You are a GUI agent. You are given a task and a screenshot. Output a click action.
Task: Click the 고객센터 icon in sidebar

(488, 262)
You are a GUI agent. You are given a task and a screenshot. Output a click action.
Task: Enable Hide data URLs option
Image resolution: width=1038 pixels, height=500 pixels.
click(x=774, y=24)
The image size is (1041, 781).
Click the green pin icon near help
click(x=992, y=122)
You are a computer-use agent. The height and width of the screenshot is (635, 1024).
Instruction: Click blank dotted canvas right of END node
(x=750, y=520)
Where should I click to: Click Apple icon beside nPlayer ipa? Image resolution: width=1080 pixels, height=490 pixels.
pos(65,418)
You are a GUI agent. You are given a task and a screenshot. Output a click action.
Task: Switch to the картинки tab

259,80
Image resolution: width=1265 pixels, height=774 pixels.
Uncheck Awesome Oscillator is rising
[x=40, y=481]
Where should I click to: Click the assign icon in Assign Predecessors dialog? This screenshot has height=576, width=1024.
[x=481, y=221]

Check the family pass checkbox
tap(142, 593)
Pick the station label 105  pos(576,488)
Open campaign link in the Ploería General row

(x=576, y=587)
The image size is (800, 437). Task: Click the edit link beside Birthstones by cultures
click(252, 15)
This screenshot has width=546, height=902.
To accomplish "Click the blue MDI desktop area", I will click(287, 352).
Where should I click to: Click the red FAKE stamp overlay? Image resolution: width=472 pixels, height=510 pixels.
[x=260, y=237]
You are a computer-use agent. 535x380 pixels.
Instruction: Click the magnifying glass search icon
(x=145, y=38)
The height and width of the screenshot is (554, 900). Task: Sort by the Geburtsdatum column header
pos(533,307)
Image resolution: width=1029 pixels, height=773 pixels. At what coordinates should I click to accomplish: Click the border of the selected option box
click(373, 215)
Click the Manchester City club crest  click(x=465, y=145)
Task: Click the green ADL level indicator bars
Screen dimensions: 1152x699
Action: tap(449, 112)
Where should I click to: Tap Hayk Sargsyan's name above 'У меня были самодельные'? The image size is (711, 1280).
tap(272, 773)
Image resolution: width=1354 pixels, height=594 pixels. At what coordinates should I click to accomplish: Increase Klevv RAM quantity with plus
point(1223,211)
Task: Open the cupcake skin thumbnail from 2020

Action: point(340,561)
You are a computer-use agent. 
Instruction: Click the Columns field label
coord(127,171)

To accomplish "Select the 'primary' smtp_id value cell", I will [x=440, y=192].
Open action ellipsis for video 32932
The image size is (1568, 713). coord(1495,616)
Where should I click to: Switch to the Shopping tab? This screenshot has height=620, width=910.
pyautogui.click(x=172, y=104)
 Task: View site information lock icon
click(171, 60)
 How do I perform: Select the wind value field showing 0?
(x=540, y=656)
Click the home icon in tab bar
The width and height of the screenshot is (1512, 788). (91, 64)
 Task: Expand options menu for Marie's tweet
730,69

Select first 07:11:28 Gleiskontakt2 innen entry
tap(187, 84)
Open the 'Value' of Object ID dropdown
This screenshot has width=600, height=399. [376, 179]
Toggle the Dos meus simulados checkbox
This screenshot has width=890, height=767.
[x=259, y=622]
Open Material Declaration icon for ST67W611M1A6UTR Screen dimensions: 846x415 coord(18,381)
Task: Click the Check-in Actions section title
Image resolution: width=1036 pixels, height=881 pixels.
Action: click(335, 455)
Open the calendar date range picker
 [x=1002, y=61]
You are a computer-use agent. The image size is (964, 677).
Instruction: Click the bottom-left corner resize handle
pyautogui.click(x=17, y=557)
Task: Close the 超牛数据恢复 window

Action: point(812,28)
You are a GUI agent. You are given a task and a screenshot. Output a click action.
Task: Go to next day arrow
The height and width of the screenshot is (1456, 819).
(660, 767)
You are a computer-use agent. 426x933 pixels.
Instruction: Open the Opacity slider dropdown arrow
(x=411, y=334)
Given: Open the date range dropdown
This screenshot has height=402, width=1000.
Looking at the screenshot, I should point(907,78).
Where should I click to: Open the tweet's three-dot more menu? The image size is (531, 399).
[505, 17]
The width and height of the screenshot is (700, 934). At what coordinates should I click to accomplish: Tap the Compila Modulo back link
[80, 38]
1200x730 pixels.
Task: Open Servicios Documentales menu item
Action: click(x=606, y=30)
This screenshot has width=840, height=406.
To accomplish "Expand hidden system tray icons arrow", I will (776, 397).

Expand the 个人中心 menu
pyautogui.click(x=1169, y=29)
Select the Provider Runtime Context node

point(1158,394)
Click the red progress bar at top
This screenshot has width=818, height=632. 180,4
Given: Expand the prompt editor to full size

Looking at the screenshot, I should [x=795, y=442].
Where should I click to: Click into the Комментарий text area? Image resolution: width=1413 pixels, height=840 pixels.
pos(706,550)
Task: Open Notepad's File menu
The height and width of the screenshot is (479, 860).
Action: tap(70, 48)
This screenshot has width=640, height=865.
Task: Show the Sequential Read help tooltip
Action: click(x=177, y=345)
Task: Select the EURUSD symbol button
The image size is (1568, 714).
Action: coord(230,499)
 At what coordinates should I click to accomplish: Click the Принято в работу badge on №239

**EXERCISE:**
Please go through the entries and show every line with the word "will".

**SOLUTION:**
To accomplish "Click the blue MDI desktop area", I will click(287, 352).
To accomplish "Select the 'primary' smtp_id value cell", I will [x=440, y=192].
To accomplish "Expand hidden system tray icons arrow", I will (776, 397).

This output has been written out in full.